4. Como não questionar a nossa forma de viver, ao sermos
confrontados com milhares de mortos que foram sendo sepultados sem ter podido ser
feito o luto na hora conveniente? Como não sentir que algo mudou radicalmente
quando os falecidos foram subtraídos à vista e ao convívio humano, agonizando
no abandono e até no anonimato esconso e atroz dos locais de quase não-saúde?
Como não precisar de algo que faça ainda acreditar na pessoa humana, quando o
medo atravessou a alma de tantos que foram vítimas deste vírus medonho,
silencioso e mortífero?
5. Há mudanças que precisam de ser encetadas, tanto ao
nível pessoal como social, no enquadramento familiar como nas questões
laborais, no vínculo de proximidade como no trato cívico. De facto, seria um
erro histórico se quiséssemos que ficasse ‘tudo bem’ pela simples razão de nos
sentirmos intocáveis nas nossas convicções mais ou menos suscetíveis de serem
questionadas, pois esta pandemia trouxe à luz do dia muito daquilo que há de
bom nas pessoas, pela solidariedade na desgraça, mas também revelou, quase
inconscientemente, muito do egoísmo enraizado no coração de tantos nossos
contemporâneos.
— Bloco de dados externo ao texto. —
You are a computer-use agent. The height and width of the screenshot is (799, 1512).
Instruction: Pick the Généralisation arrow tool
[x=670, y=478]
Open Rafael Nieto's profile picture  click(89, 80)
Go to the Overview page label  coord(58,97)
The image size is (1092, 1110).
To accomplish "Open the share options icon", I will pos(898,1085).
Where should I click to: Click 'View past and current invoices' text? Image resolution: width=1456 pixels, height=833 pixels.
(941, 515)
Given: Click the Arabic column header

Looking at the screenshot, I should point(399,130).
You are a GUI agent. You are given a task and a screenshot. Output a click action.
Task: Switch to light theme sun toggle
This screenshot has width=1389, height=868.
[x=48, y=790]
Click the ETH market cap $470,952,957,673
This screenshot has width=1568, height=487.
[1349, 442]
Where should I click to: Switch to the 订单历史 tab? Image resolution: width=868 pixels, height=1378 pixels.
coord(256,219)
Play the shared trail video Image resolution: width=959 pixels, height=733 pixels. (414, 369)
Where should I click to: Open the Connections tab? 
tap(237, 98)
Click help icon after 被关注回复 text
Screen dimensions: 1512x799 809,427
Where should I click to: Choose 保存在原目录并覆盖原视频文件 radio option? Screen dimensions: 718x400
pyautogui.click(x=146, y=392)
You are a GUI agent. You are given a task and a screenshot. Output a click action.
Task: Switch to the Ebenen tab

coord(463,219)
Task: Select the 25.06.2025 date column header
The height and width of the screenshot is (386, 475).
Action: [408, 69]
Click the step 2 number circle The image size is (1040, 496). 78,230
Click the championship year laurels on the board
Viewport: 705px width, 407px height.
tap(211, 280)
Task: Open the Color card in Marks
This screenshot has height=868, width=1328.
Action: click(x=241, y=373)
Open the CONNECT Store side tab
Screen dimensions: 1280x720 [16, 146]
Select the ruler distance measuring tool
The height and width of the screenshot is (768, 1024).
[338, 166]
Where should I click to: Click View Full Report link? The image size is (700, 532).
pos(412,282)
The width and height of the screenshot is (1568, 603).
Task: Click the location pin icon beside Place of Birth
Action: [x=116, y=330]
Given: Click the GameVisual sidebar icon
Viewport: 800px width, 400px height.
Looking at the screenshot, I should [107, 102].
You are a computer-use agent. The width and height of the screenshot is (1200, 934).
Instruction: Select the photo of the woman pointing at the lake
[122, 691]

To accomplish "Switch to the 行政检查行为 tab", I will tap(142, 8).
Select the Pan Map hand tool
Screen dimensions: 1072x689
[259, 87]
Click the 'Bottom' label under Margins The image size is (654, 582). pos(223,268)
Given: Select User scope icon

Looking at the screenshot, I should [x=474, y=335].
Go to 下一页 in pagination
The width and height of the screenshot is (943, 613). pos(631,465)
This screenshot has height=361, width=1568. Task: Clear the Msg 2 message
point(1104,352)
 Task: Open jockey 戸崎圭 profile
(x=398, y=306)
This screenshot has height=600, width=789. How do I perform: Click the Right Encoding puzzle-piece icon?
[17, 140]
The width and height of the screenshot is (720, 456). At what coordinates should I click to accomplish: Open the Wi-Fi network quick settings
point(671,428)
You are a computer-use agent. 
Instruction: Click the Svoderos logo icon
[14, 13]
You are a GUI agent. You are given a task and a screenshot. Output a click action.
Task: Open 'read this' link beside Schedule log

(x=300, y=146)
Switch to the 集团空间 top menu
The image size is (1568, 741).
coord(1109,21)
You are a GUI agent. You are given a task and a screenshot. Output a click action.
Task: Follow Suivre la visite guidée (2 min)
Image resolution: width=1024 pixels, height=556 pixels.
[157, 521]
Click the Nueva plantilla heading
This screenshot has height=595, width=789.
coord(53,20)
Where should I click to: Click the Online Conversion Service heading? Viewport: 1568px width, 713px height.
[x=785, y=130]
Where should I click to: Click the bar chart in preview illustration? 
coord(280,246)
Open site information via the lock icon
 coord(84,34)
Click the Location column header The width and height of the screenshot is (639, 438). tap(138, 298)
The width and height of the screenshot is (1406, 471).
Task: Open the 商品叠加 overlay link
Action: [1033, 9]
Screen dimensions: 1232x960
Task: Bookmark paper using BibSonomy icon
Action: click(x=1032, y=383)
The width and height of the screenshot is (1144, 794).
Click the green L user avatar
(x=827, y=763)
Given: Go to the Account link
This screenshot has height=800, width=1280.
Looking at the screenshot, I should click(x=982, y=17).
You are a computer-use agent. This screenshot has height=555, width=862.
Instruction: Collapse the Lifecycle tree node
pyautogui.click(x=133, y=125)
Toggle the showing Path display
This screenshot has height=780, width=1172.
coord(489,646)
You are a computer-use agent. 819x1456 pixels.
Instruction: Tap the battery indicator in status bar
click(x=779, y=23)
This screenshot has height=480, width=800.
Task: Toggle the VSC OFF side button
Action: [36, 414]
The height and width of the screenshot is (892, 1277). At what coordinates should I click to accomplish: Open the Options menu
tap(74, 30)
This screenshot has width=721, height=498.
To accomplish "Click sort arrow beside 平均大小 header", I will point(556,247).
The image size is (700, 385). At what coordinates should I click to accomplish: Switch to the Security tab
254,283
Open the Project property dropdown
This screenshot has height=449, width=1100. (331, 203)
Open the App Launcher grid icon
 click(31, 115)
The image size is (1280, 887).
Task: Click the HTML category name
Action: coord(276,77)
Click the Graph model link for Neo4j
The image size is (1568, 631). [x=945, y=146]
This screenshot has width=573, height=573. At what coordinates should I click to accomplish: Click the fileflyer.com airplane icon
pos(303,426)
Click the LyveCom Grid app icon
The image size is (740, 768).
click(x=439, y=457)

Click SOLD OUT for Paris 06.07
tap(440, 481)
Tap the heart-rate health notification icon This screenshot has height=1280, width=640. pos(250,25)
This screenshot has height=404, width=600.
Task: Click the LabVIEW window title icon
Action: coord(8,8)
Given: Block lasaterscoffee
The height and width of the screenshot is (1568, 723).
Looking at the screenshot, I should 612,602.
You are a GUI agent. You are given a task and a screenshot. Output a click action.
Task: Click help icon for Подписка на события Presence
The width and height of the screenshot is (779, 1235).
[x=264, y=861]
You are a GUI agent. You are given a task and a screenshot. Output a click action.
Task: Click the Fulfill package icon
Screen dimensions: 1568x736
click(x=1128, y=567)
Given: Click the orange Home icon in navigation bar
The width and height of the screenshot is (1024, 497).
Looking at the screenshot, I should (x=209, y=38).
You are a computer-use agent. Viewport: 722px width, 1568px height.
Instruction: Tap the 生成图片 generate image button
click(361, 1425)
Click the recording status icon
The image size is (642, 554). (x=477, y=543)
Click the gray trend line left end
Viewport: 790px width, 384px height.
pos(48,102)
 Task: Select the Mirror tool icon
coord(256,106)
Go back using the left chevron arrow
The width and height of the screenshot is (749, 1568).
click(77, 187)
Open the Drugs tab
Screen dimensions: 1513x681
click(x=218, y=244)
A prova desta faceta menos boa tem sido o descuido de setores
da população que se acham no direito, pelos seus atos e comportamento, de não
cumprirem as regras comuns, preferindo sobrepor os seus interesses ao bem dos
outros.
6. Não, não ficou tudo bem e, se não velarmos, tudo irá
piorar. No presente já percebemos que houve mudanças. Sobre o passado há tanta coisa
reversível. Para o futuro só nos espera capacidade de diferença!